Case study: development of novel ex vivo models (Prof. Marco Oggioni)
The discovery of bacterial replication within human macrophages prior to invasive disease onset has key implications for novel treatment options. Especially when understanding the pathogenesis of acute invasive infection and functional drug resistance.
We now have authorisation by the Health Research Authority and the Research Ethics Committee to explore these issues not only in porcine organs, sourced from the abattoir, but also in human spleens - normal spleens from partial pancreatectomy. This is a world-wide unique set-up which allows the study of early events during infection in the human organ responsible for our innate cell mediated immunity. Manuscript Ercoli et al 2018 and Chung et al.,2019.
- Learn more about perfusion model.
Case study: Understanding how pollutants alter the behaviour of bacterial pathogens (Dr. Julie Morrissey)
Particle Matter (PM) enhances in vivo asymptomatic colonisation of the nasopharynx and invasion of the lower respiratory tract of the mouse by Streptococcus pneumoniae and Staphylococcus aureus, a remarkable discovery here at Leicester. Bacterial adherence and intracellular invasion of human respiratory epithelial cells were also augmented by PM. Academics at the university are now investigating whether PM increases invasion of epithelial cells by non-typable Haemophilus influenzae (NTHi).
Case study: Mycobacterium tuberculosis (LTBRG group)
Experimental mouse models of tuberculosis have been used to mechanistically investigate how an exemplar vertebrate host is capable of limiting mycobacterial infection.
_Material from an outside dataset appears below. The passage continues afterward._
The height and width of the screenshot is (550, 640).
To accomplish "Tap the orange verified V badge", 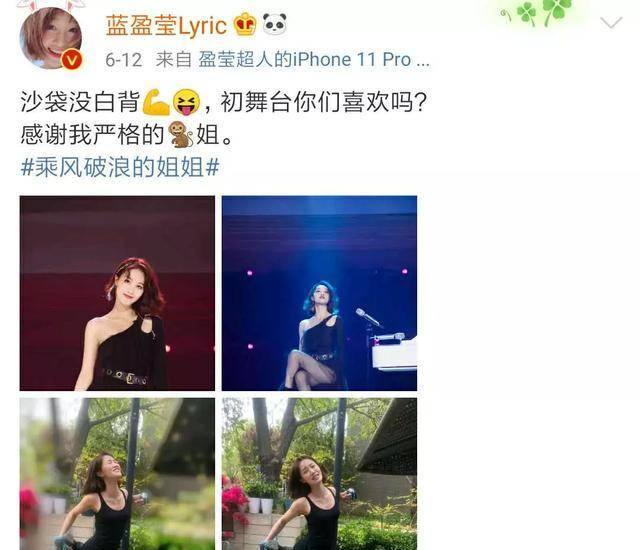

Such models have proven that activated interferon-gamma-secreting CD4+ T cells are required to stimulate infected macrophages to produce toxic oxygen and nitrogen radicals to kill mycobacteria.
A similar protective mechanism has been shown to function in the human immune response to mycobacterial infection. Since we know many of the molecular and cellular mechanisms involved in the murine protective immune response to mycobacterial infection, we can probe the evolution of immunity in the mouse lung using a low dose aerosol infection, which is analogous to human disease transmission but ensures that all mice become experimentally infected.
In order to inoculate between 30-50 bacteria into the lower airways, we have designed a sophisticated instrument that safely and reproducibly aerosolized a suspension of mycobacteria for delivery to up to 75 mice. This device is the foundation on which we investigate the mechanisms of organ-level expression of immunity, the cellular interactions on which immunity is based and molecular events that cooperatively kill viable mycobacteria.
Models typically involve mice at the pre-clinical research facility, where the animals are looked after by animal husbandry experts. All use of mice for experimentation is authorised on the basis that there is or will be substantial benefit. Animal welfare is at the forefront of all research at Leicester University and how each experiment will affect an animal is analysed both by research facilitators and the animal welfare experts.